Content starts

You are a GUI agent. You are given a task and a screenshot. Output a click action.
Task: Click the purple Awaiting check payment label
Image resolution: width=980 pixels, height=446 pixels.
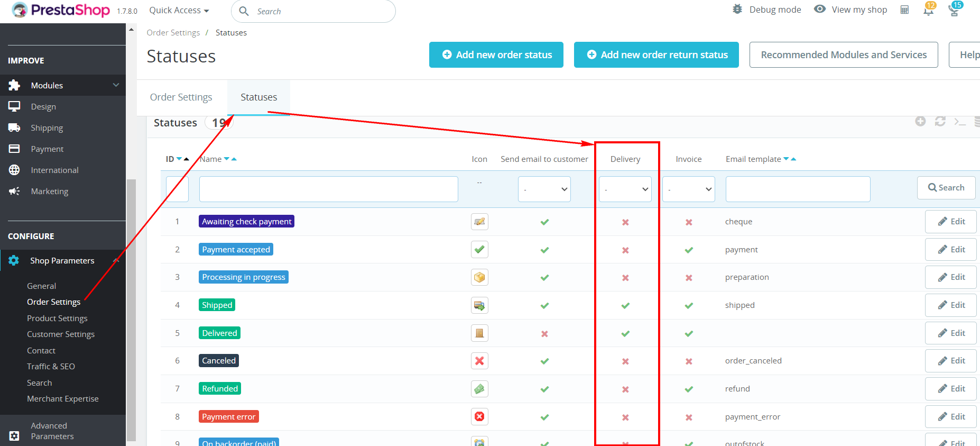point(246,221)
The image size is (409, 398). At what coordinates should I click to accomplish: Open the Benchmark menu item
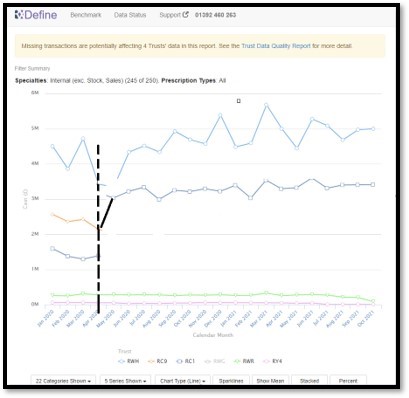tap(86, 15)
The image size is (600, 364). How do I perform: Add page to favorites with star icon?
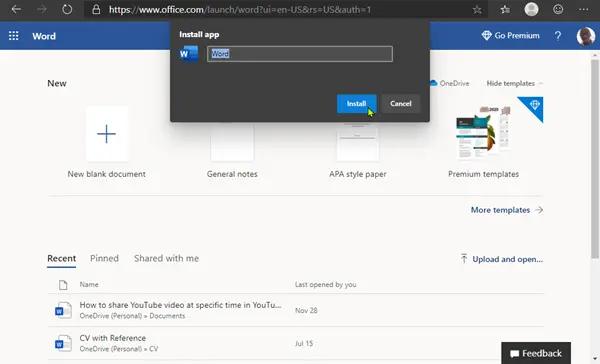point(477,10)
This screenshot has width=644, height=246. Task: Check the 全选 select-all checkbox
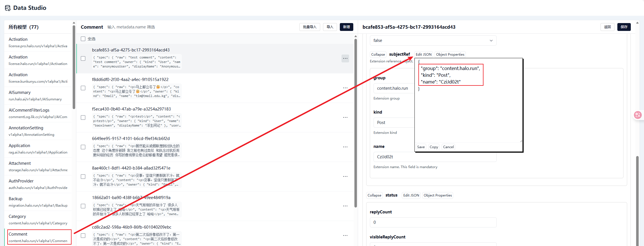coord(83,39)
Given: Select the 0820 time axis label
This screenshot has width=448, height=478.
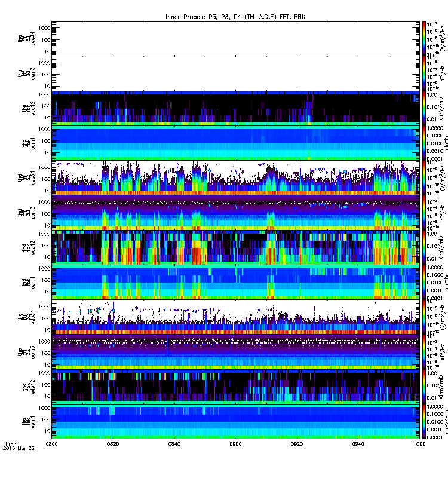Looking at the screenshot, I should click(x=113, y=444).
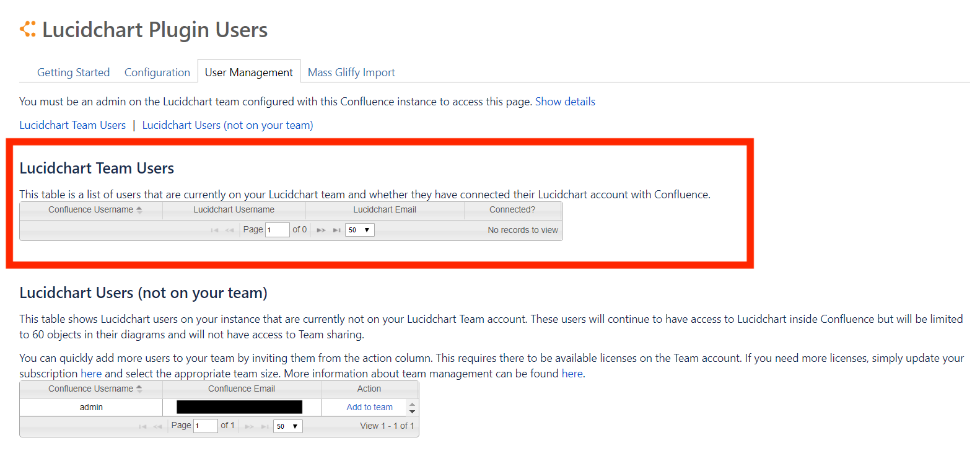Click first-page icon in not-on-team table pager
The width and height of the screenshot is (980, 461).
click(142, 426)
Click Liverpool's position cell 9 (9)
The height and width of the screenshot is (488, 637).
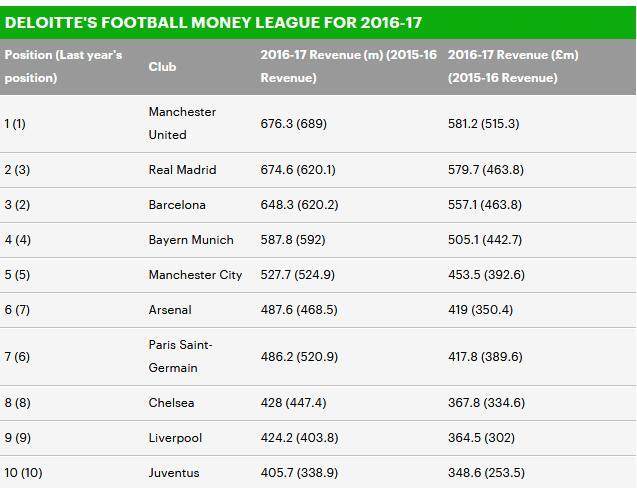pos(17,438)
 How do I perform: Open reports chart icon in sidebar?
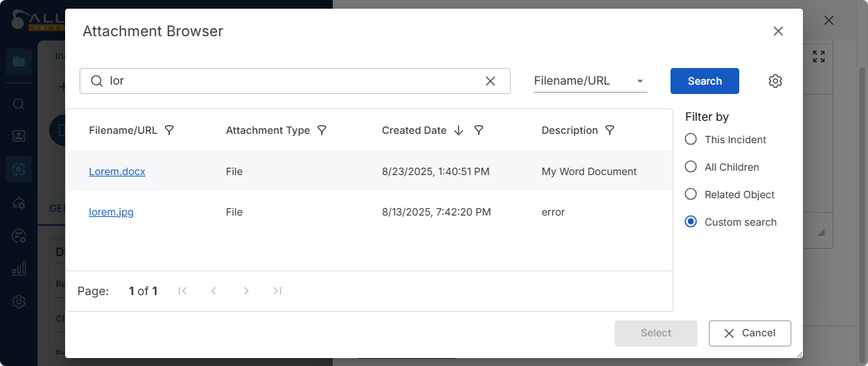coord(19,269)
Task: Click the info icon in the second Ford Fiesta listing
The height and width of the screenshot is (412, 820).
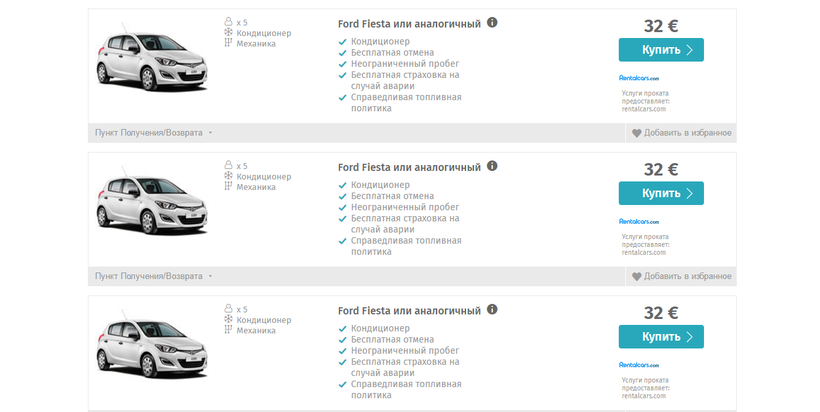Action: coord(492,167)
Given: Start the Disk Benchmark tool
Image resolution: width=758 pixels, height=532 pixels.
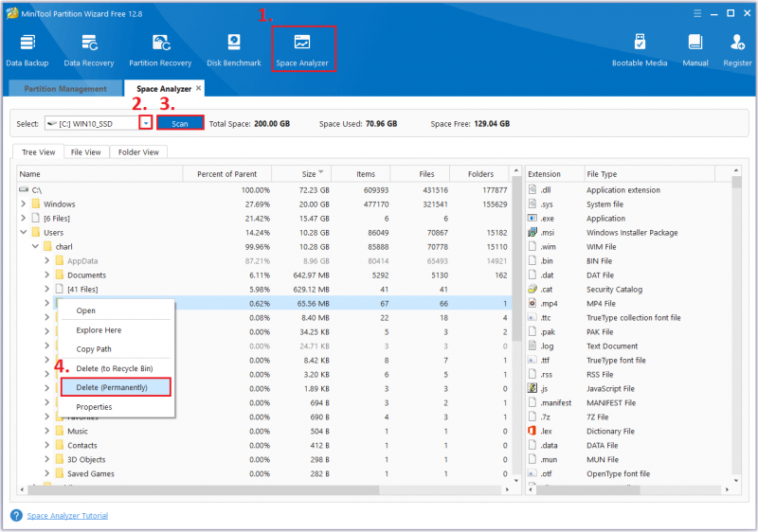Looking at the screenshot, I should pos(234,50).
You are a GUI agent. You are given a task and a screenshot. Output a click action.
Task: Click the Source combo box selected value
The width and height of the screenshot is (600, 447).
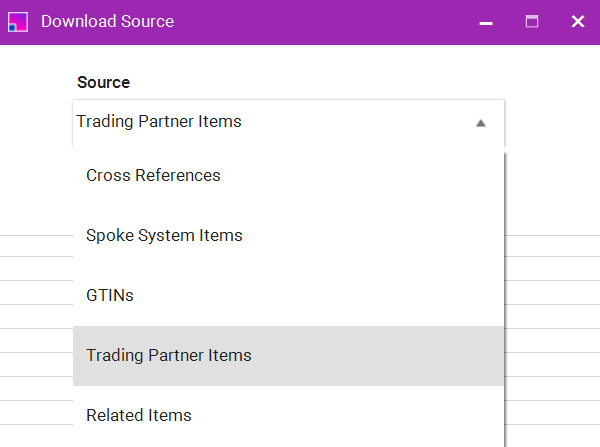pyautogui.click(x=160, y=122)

Content ends

• **What you will do**: Scan the listing above for the word "label" and show each line where it is found.

• **Written reply**:
Task: Click the purple Awaiting check payment label
Given: Select the 0820 time axis label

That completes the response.